Reading Dreams: The Interpretation of Dreams from Chaucer to Shakespeare. (Reviews).
NewYork and Oxford: Oxford University Press, 1999. x + 194 pp. $60. ISBN: 0-19-818363-1.
Although the relationship between dreams and literary texts is generally assumed in post-Freudian discourse, the precise nature of the relationship is still not clear. And what are we to do when dreams show up within literary texts? It is part of the goal of Reading Dreams to explore, if not resolve, this question. Examining in particular how dreams are used as frames for or as events within fictional narrative, the six essays that comprise the collection range over material covering, roughly, the fourteenth to the seventeenth centuries, though they occasionally look both backward into the classical past and forward into modern images and models of dream interpretation.

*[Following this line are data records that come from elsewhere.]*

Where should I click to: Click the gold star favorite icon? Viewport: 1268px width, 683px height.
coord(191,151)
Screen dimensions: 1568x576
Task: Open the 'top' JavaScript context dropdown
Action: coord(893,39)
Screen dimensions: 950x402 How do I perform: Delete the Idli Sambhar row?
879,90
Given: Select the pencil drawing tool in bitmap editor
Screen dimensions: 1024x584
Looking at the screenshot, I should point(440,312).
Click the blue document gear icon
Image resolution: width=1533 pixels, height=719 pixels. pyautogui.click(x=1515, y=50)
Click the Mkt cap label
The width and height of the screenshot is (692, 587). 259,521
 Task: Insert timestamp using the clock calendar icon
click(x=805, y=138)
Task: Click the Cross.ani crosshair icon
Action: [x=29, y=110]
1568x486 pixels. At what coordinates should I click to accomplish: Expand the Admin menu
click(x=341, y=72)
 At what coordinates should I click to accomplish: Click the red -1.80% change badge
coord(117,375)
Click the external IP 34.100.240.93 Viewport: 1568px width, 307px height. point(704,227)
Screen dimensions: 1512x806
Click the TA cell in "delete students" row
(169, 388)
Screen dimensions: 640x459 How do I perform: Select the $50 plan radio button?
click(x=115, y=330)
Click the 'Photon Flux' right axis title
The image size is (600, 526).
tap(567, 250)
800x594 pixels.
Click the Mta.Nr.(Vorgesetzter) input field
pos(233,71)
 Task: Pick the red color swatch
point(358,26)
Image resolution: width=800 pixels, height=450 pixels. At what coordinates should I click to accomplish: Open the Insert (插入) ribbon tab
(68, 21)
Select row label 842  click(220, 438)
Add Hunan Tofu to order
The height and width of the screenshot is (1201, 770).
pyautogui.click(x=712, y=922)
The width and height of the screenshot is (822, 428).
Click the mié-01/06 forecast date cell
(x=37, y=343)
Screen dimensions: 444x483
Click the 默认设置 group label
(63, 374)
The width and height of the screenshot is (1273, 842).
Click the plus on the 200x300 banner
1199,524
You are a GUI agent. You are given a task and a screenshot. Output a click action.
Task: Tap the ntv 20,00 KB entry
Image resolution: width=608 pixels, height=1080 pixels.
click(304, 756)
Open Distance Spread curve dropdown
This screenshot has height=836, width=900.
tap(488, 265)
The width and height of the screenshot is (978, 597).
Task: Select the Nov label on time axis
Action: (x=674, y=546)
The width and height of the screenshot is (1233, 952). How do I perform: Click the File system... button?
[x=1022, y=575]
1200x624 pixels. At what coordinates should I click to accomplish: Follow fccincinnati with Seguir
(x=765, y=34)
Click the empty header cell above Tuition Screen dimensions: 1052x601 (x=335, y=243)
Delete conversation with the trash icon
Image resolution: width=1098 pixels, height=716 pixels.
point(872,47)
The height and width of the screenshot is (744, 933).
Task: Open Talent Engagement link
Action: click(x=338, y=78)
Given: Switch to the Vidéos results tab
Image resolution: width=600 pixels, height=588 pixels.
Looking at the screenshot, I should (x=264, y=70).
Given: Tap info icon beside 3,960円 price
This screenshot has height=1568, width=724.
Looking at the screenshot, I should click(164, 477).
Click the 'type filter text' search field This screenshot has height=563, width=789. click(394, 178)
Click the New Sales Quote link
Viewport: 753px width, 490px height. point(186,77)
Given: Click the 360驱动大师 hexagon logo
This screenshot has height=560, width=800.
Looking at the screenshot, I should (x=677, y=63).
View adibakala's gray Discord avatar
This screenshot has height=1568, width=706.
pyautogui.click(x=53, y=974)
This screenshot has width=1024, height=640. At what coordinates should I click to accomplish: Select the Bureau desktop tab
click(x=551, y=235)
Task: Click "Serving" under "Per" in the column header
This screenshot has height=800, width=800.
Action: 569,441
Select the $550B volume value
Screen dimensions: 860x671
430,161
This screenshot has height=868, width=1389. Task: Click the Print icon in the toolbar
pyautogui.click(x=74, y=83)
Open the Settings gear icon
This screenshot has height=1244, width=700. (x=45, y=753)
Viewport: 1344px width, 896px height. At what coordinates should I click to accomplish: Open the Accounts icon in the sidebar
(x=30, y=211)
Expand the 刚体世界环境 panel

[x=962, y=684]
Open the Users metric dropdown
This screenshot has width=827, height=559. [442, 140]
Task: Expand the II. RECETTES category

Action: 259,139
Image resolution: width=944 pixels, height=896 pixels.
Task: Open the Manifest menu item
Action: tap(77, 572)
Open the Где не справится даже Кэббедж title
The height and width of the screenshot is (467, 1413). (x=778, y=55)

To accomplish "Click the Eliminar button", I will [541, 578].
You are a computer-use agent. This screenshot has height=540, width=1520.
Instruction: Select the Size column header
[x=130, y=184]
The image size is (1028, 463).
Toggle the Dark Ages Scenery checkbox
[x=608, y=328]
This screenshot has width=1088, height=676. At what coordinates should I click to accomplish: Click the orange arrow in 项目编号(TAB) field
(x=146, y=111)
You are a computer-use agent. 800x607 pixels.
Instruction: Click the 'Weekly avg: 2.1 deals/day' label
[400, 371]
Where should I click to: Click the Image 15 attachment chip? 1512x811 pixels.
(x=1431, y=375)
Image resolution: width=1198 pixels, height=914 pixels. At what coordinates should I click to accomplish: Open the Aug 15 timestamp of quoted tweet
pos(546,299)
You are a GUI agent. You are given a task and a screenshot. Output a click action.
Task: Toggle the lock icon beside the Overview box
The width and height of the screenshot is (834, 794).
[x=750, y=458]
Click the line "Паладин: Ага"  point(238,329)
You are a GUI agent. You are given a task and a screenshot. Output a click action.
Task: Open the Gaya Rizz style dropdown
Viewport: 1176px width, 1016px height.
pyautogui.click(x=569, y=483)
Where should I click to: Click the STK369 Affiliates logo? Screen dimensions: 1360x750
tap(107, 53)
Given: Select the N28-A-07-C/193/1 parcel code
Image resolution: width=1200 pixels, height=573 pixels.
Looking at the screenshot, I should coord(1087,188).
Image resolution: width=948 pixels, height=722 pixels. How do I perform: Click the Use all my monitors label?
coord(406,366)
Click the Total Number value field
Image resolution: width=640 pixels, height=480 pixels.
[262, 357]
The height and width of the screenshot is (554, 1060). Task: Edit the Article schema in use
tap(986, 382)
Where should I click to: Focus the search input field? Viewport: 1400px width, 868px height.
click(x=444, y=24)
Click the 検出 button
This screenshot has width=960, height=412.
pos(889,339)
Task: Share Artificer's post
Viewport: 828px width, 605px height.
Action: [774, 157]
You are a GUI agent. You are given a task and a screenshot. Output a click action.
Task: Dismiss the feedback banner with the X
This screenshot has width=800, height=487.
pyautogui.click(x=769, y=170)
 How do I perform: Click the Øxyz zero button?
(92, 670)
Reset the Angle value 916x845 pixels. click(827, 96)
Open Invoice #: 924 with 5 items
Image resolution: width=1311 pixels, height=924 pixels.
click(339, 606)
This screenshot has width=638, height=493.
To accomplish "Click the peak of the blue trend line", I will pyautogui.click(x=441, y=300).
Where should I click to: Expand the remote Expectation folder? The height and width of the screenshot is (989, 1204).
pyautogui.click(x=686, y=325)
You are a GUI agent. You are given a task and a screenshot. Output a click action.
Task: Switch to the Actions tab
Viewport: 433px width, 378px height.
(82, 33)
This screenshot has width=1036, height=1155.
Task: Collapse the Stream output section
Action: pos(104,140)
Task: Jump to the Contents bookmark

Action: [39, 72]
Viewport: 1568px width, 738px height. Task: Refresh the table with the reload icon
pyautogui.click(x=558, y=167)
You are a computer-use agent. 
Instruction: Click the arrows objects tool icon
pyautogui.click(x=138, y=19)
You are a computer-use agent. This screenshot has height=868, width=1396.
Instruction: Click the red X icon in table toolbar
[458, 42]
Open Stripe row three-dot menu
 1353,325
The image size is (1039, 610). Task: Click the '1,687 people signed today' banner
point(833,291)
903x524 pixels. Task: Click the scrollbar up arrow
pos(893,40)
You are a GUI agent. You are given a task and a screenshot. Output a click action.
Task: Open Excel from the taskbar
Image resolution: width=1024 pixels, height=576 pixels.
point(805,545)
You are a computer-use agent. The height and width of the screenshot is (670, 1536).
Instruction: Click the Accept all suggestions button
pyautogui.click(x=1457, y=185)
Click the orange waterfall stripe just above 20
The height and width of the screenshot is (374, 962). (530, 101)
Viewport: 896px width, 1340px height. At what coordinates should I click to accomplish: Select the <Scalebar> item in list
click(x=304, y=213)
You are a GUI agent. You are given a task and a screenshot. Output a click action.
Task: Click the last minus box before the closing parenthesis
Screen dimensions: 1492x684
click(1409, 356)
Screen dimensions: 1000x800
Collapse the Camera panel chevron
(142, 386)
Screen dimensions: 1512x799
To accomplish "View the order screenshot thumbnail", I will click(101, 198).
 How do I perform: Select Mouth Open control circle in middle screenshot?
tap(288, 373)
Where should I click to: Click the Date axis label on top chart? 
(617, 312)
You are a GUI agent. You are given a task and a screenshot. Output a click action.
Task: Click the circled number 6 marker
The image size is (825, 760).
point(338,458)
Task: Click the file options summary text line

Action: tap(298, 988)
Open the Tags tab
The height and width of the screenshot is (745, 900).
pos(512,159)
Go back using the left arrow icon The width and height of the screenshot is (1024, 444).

Reading Dreams definitely reads as a collection of essays. There is real variety in the approaches taken towards the subject to go along with the disparate matter of interpretation; and, given the subject, the work as a whole is remarkably free of theoretical jargon while still being theoretically informed. Certainly, the chief aim of the collection is to contextualize dreams and dream interpretation -- at least the literary manifestations of these -- within their medieval and early-modern cultural settings. Some of the specific questions are very basic: for example, as Peter Brown asks in the first essay, why the "extraordinary concentration of English dream visions in the second half of the fourteenth century"? (22). The essays typically try to reconstruct these basic questions as something bigger. For his part, Brown goes on with a metacritical discussion of the nature and limits of historical understanding itself, a discussion that concludes with the judicious acknowledgement that the "abstracting, genera lizing, and universalizing tendencies" of theoretical models need to be resisted" (49) where they tend toward the homogenization of a world more complex than most scholarly theories can admit.
Brown's essay's success in raising broader theoretical questions is more the exception than the rule, however. David Aers attempt to problematize traditional period divisions -- medieval, early-modern, modern -- by linking Chaucer, Milton, and Freud as dream interpreters falls flat, in part because his argument depends on the anachronistic suggestion that Chaucer and Milton are presenting their literary renditions of dream interpretation as something akin to Freudian case-studies. Aers' problem in the essay calls attention to one of the thorniest dilemmas in the collection: how precisely to distinguish dreams functioning within literary compositions from real dreams (or the interpretation of real dreams)? In this context, the title of the volume is a bit misleading in that the medieval and early-modern authors under consideration are not interpreting dreams per se; they are, quite obviously, using dreams as communicative spaces within the design of literary works. With the exception of the piece by Aers, the essays sustain a productive distinction on this point, though in his introduction A.C. Spearing seems to forget on occasion that literary representations of dreams are not in themselves interpretations of dreams.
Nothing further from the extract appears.